Bäckerei-Kette Mecklenburger Backstuben melden Fortschritte bei Sanierung

Das Amtsgericht Neubrandenburg hat den Sanierungsweg des Familienbetriebs bestätigt. Die Geschäftsführung kann nun den Sanierungsplan entwickeln. Ein Team arbeite bereits an neuen Produkten, hieß es.

Mittwoch, 06. Mai 2026, 11:16 Uhr
Manuel Glasfort
Die Mecklenburger Backstuben beschäftigen rund 400 Mitarbeiter am Hauptsitz in Waren an der Müritz und in 52 Filialen (Symbolfoto). Bildquelle: Getty Images

Die Mecklenburger Backstuben haben einen weiteren Schritt in ihrem Sanierungsverfahren vollzogen. Am Montag, 4. Mai, fand am Amtsgericht Neubrandenburg ein Termin statt, bei dem das Gericht den bisherigen Kurs der Neuaufstellung bestätigte, wie das Unternehmen mitteilte. Dabei prüfte das Gericht die Insolvenztabelle, in der die Gläubiger ihre Forderungen angemeldet haben. Zudem bestätigte das Gericht den Sachwalter Christian Graf Brockdorff von der Kanzlei BBL Brockdorff sowie den Gläubigerausschuss in ihrem Amt.

Das Amtsgericht hatte das Verfahren in Eigenverwaltung am 1. März eröffnet. Die Geschäftsführung hatte den Antrag auf gerichtliche Sanierung bereits am 19. November 2025 gestellt. Nach Angaben des Unternehmens war der Schritt nötig geworden, weil der Betrieb durch stark gestiegene Kosten und die allgemeine Kaufzurückhaltung in eine wirtschaftlich angespannte Lage geraten war. Nun kann die Geschäftsführung den gerichtlichen Sanierungsplan entwickeln. Dieser soll in den nächsten Wochen aufgestellt werden.

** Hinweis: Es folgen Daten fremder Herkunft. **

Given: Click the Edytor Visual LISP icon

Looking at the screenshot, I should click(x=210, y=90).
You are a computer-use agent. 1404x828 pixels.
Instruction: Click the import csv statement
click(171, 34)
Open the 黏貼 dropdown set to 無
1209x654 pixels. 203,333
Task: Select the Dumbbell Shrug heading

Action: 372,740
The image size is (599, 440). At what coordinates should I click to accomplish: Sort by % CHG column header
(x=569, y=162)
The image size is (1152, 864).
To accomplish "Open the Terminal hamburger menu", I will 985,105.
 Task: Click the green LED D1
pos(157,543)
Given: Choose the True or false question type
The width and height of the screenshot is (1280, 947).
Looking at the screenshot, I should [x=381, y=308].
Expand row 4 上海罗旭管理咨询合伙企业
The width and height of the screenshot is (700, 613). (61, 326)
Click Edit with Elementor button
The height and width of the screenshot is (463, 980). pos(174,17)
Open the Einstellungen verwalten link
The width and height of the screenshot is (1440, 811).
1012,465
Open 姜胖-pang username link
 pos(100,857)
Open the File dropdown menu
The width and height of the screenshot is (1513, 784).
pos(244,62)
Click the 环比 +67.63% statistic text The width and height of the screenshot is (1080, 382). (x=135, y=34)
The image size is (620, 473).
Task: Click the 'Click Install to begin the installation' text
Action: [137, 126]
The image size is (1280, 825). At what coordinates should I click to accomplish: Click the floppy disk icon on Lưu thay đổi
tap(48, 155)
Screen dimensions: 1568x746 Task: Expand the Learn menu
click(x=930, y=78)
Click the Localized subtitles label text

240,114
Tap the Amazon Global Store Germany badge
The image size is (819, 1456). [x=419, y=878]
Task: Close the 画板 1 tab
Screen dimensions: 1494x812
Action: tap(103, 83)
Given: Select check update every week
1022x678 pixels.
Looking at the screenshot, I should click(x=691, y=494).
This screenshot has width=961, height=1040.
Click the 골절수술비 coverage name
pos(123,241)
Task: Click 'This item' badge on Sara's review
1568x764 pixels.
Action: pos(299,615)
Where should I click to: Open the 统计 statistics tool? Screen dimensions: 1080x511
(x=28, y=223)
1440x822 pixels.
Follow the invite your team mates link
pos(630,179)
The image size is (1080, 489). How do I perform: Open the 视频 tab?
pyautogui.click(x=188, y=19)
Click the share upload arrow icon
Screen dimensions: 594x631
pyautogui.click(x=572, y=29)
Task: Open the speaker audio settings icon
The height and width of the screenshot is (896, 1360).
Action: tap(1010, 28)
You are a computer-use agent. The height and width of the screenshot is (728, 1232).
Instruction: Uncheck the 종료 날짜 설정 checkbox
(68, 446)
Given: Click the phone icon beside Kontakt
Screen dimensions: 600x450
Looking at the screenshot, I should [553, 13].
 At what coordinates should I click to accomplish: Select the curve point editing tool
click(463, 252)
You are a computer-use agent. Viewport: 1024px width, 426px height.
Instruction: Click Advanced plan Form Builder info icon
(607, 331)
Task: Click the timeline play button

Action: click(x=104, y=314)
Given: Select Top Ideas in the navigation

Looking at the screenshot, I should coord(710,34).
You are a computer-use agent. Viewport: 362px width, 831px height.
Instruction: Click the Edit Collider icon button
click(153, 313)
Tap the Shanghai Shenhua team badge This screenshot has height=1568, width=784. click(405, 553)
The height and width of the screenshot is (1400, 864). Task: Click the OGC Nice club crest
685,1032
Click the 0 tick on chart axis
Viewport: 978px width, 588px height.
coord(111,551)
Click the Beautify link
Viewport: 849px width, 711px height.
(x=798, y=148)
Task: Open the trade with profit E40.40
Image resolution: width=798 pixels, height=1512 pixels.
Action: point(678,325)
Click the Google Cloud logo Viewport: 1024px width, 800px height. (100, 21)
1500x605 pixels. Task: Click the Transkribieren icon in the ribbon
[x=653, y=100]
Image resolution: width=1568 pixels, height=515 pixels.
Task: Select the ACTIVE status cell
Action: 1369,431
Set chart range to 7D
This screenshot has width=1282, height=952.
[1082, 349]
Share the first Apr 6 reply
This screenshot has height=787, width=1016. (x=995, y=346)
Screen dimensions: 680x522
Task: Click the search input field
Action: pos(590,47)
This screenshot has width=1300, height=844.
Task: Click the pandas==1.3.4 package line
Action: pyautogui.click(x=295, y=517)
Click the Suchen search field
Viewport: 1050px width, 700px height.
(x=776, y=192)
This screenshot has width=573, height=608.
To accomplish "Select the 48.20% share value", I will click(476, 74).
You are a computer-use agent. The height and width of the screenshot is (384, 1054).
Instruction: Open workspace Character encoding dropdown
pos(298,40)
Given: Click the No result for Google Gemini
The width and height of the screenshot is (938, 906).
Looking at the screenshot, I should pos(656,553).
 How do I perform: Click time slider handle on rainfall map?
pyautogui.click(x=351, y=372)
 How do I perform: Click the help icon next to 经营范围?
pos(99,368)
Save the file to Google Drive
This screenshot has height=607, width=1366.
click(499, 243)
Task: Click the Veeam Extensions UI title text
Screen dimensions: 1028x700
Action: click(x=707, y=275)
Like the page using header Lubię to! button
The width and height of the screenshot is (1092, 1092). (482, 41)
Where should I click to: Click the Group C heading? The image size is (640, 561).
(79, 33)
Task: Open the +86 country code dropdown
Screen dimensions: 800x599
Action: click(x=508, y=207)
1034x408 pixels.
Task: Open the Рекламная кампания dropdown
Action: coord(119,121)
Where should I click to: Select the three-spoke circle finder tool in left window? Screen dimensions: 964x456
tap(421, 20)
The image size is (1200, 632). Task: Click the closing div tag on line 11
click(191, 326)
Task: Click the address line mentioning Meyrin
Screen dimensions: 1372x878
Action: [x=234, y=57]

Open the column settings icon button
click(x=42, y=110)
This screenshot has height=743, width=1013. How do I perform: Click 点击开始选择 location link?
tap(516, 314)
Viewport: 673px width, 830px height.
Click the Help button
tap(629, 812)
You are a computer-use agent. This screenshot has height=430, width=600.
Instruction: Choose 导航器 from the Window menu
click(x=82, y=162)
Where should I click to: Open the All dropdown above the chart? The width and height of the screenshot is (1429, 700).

Der Geschäftsbetrieb läuft den Angaben zufolge uneingeschränkt weiter. Das Unternehmen hat nach eigenen Angaben bereits eine Reihe von Maßnahmen umgesetzt. Dazu zählen Verbesserungen bei der Bündelung von Bestellungen, im Wareneinsatz und bei den Retouren. Einige wenige unrentable Filialen mussten schließen. Die Mitarbeiter werden nun aber fast vollständig in anderen Filialen beschäftigt, wie das Unternehmen mitteilte. Weitere Schließungen seien nicht geplant. Zudem stellte das Unternehmen ein Innovationsteam auf, das an neuen Produkten arbeitet.

Geschäftsführer Neumann zeigt sich zufrieden

„Wir freuen uns sehr, dass wir das Gericht, den Sachwalter und die Gläubiger mit unseren bisherigen Fortschritten überzeugen konnten“, zitierte das Unternehmen Geschäftsführer Günther Neumann in der Mitteilung. Neumann führt das operative Geschäft mit seinen Töchtern fort. Auch der Sachwalter Brockdorff äußerte sich optimistisch: „Die Geschäftsführung und das Team sind enorm engagiert. Die Zusammenarbeit mit den Gläubigern ist durchweg konstruktiv und von beiderseitigem Lösungswillen geprägt“, zitierte das Unternehmen den Sachwalter.

Die Mecklenburger Backstuben beschäftigen rund 400 Mitarbeiter am Hauptsitz in Waren an der Müritz und in 52 Filialen. Das Unternehmen hat seine Ursprünge im Jahr 1981 als Großbäckerei. Seit 2005 ist der Betrieb vollständig familiengeführt. Die Rechtsanwälte Michael Busching und Nils Krause von der Kanzlei Ecovis unterstützen das Unternehmen in allen insolvenzrechtlichen Fragen. Die Beratungsgesellschaft Centuros begleitet den Familienbetrieb kaufmännisch.